Minha preocupação nasce de outro problema: os brasileiros. Quem se aventurou pelo Pan-Americano 2007 viu um povo quase hostil dentro dos estádios. Vaias a atletas pelo simples motivo de não vestirem o manto canarinho e sim de outra nação. Ok, foi uma comparação esdrúxula, porém faz um certo sentido. Somos um povo maravilhoso, não nego isso. Mas, quando se trata de futebol, chegamos a beira da prepotência, típica de campeão. Realmente temo pela Copa 2014 caso a mentalidade do povo não comece a ser trabalhada, afinal nesse último mês tivemos a chance de assistir em todos os canais de televisão declarações no mínimo anti-desportivas, menosprezando seleções pequenas, desvalorizando o poder de algumas grande e, prefiro nem comentar, o caso Argentina.

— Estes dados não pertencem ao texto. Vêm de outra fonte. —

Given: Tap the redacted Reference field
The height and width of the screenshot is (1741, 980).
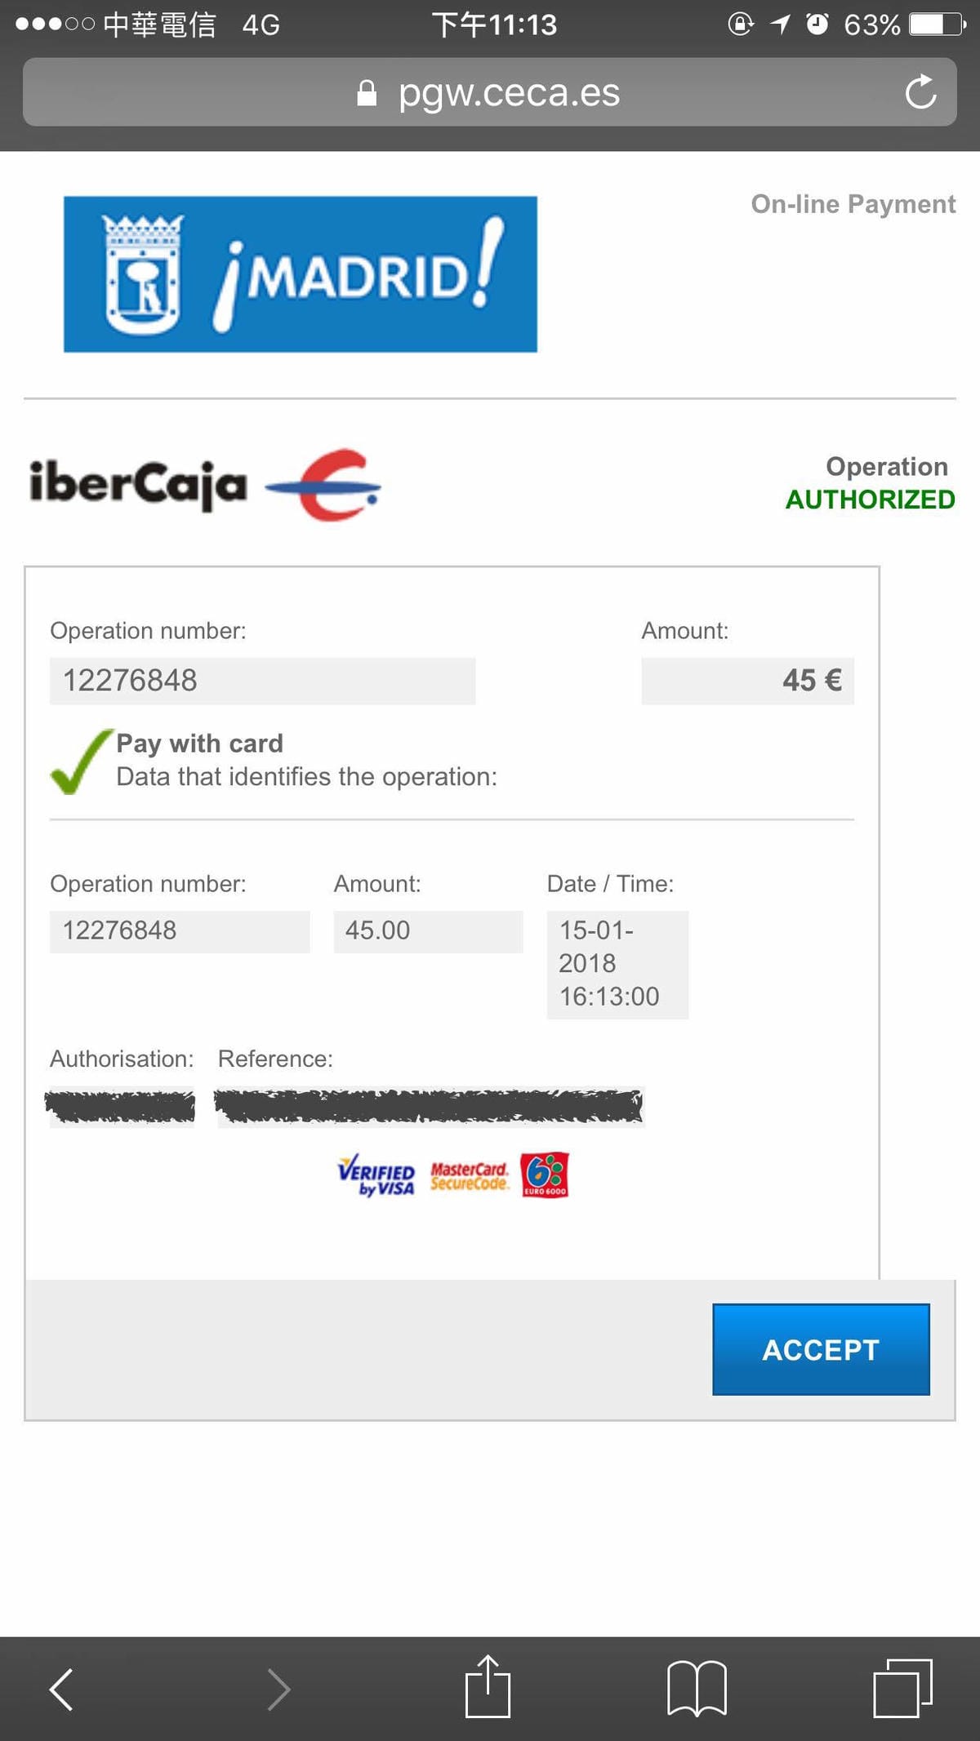Looking at the screenshot, I should click(x=430, y=1106).
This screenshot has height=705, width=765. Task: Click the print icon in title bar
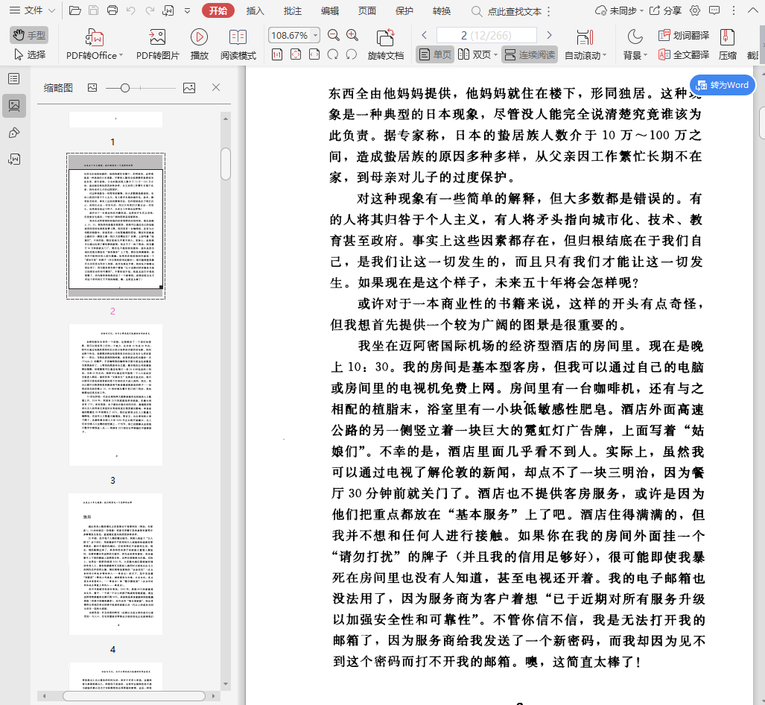click(x=112, y=10)
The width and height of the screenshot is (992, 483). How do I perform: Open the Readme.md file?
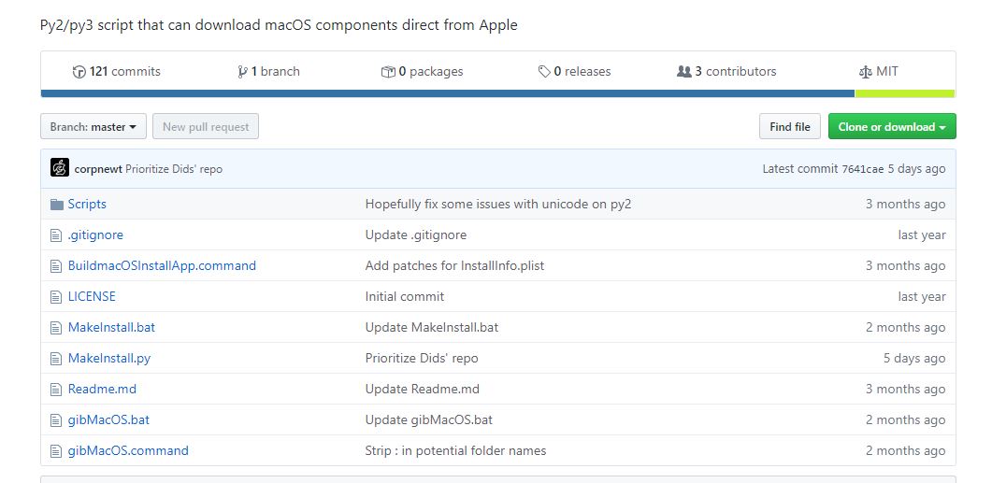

Eu acredito em uma responsabilidade, agora ainda maior, da mídia em promover o espírito de paz, o fair play também fora dos campos. Em dizer que a Argentina é nossa vizinha, não nossa eterna inimiga. Em tratar a Honduras, como uma seleção que está a representar um povo, e não como um time de fim de semana. E por fim, tratar nossa seleção como eterna favorita, mas nunca faltando com respeito aos outros povos.